Showing papers by "Murray P. Deutscher published in 1980"

Apparent involvement of ribonuclease D in the 3' processing of tRNA precursors

Abstract: Escherichia coli RNase D and RNase II have been purified to homogeneity and compared for their ability to remove extra nucleotides following the -C-C-A sequence in tRNA precursors. RNase D and RNase II are single-chain proteins with molecular weights of 38,000 and 78,000, respectively. Both enzymes require a divalent cation for activity on tRNA precursors, but, in addition, RNase II is stimulated by monovalent cations. RNase D specifically removes mononucleotide residues from a mixture of tRNA precursors to generate amino acid acceptor activity for essentially all amino acids. Although RNase II can also remove precursor-specific residues, no amino acid acceptor activity is recovered. Similarly, RNase D action on the E. coli tRNATyr precursor is limited, whereas RNase II causes extensive degradation. In contrast to the processive mode of hydrolysis by RNase II, RNase D removes nucleotides randomly and slows down greatly at the -C-C-A sequence, thereby allowing the tRNA to be aminoacylated and protected from further degradation. These results suggest that RNase D is the 3'-processing nuclease in vivo and that RNase II is a nonspecific degradative enzyme. The importance of RNA conformation for correct processing is also discussed.

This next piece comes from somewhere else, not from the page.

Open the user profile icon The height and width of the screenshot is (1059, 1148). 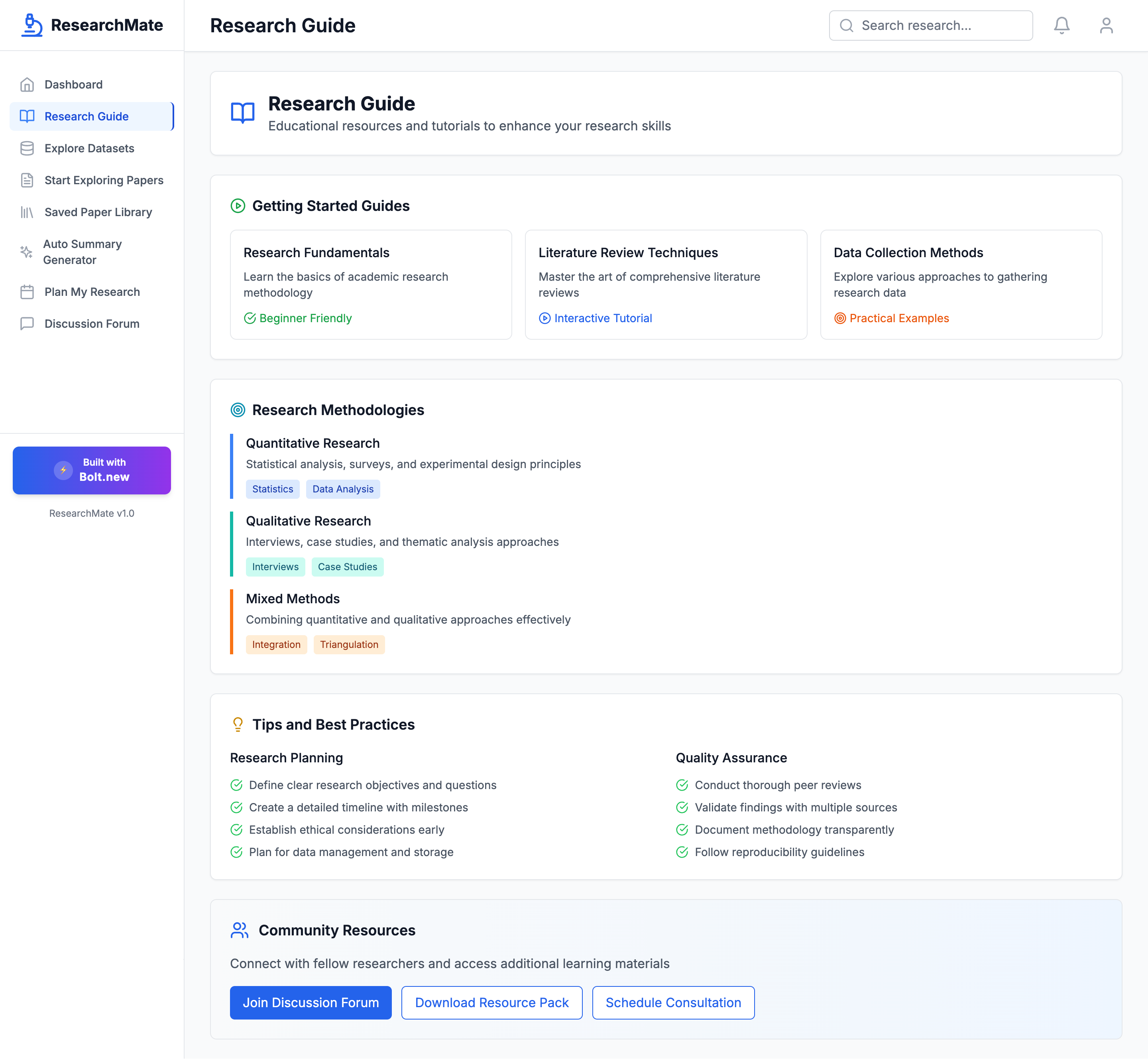point(1106,25)
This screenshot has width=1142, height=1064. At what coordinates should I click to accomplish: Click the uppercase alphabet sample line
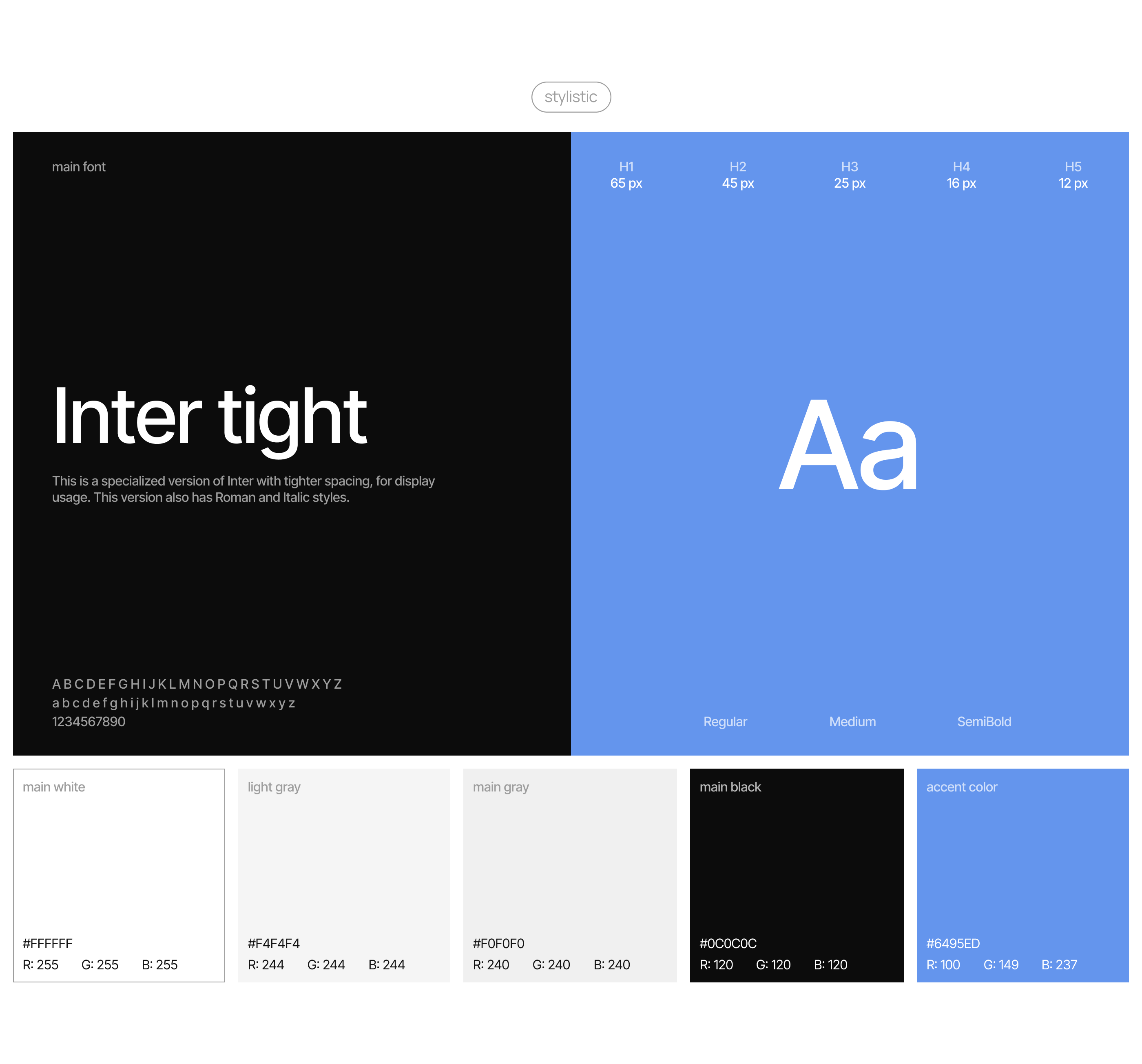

Purification and structural characterization of rat liver threonyl transfer ribonucleic acid synthetase

Abstract: Threonyl-tRNA synthetase was purified approximately 500-fold from a high-speed supernatant fraction of rat liver. The purified enzyme was estimated to be > 95% pure from acrylamide gel electrophoresis under denaturing and nondenaturing conditions. Based on a native molecular weight from sedimentation equilibrium of 154000 and a subunit molecular weight of 85000 obtained bo sodium dodecyl sulfate gel electrophoresis, the protein appears to be an alpha 2 dimer. The alpha 2 structure was also supported by cross-linking studies of the native enzyme. The purified protein has an S20,w of 7.2 and an isoelectric point of 6.4. Amino acid analyses revealed no unusual features, but attempts at automated sequence analyses suggested that both amino termini are blocked. Preliminary carbohydrate analyses suggested that the enzyme is a glycoprotein. Antibodies were raised against the purified protein which could inactivate and precipitate threonyl-tRNA synthetase.